Disk seeks are evil, so let’s avoid them, pt. 2
In part 1, I discussed why having many disk seeks are bad (they slow down performance), and how fractal tree data structures minimize disk seeks on ad-hoc insertions, whereas B-trees practically guarantee that disk seeks are performed on ad-hoc insertions. As a result, fractal tree data structures can insert data up to two orders of magnitude faster than B-Trees can.
Now that insertion disk seeks are out of the way (and I don’t want to shortchange the importance of getting rid of these seeks!), let’s look at other places where databases perform seeks, and see if we can get rid of them. Over my next couple of posts, I will look at several use cases and analyze whether disk seeks are required. If disk seeks are required, then performance will suffer on large amounts of data, for TokuDB and any other disk-based storage engines.

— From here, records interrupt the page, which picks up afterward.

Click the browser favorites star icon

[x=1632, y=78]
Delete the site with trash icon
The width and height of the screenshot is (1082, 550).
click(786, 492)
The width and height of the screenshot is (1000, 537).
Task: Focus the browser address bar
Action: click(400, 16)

If disk seeks are not required, things get interesting. Removing these unnecessary disk can speed up a database as long as all disk seeks in a command execution are removed. Since TokuDB eliminates seeks on insertions, we should avoid disk seeks altogether. Since B-trees induce disk seeks on ad-hoc insertions, cleaning up the remaining disk seeks has limited utility.
For today, let’s look at a simple use case that may be obvious: insertions on secondary indexes v. unique secondary indexes. Take the following table:
Create Table: CREATE TABLE `t` ( `a` int(11) NOT NULL AUTO_INCREMENT, `b` int(11) DEFAULT NULL, `c` int(11) DEFAULT NULL, PRIMARY KEY (`a`), UNIQUE KEY `b_unique` (`b`), KEY `b_norm` (`b`) )
Suppose most of the table resides on disk.
Now I run:
insert into t (b) values (1000);
Are there any mandatory disk seeks involved?
When inserting into the fractal tree for the primary dictionary, we use an auto increment value, so insertions are sequential. Insertions run really fast, because a disk seek is usually not mandatory (disk seeks eventually happen when blocks get full, but they do not occur on EACH insertion).
Let’s look at inserting into b_unique and b_norm visually. Take the following identical fractal trees for ‘b_unique’ and ‘b_norm':
- - - - - - - ... 1, 3, 5, 7, ..., 999, 1001, 1003, ...
To insert into ‘b_norm’, the fractal tree can simply insert (1000) in the top node. To insert into ‘b_unique’, the fractal tree must first search for 1000, verify that it is not between 999 and 1001, and then insert into the top node. This lookup causes a disk seek and slows down the insertion.
Note that because B-trees require disk seeks to do insertions anyway, some operations come with no additional cost in B-trees. Uniqueness checks are one such example. As a result, some B-tree users may not think twice about making secondary keys unique (after all, unique keys can help the query optimizer). Fractal tree data structures, on the other hand, incur a huge cost for a uniqueness check.
So, the moral of this story is if you care about insertion performance and avoiding disk seeks, try to avoid unique secondary keys, and go with normal secondary keys. Otherwise, fractal tree data structures will be just as slow as B-trees, and not two orders of magnitude faster.